◆ Given entries
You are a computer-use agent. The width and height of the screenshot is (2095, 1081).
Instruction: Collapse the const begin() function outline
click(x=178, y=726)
---
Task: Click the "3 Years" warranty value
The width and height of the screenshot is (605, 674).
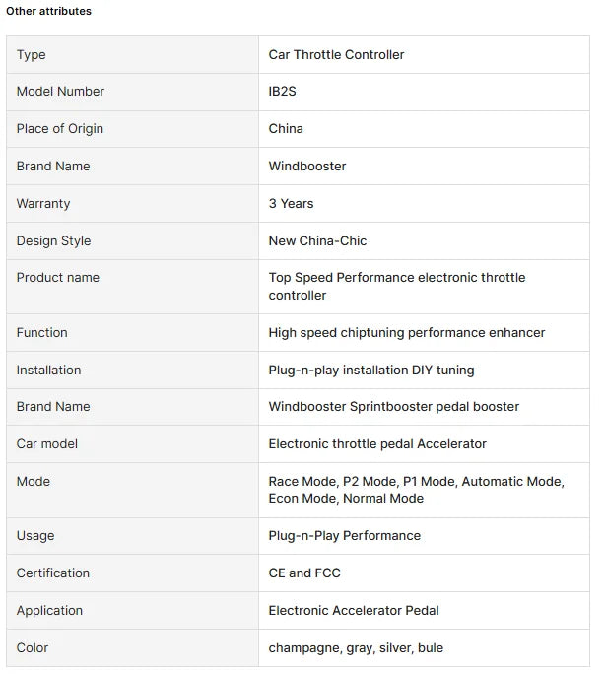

◆ Exercise directions
Write out the lines again, starting with the line containing "Task: Click the" and ending with the line containing "The width and height of the screenshot is (605, 674).", with "warranty" replaced by "coverage" and nothing else changed. Give only those lines.

◆ Reply
Task: Click the "3 Years" coverage value
The width and height of the screenshot is (605, 674).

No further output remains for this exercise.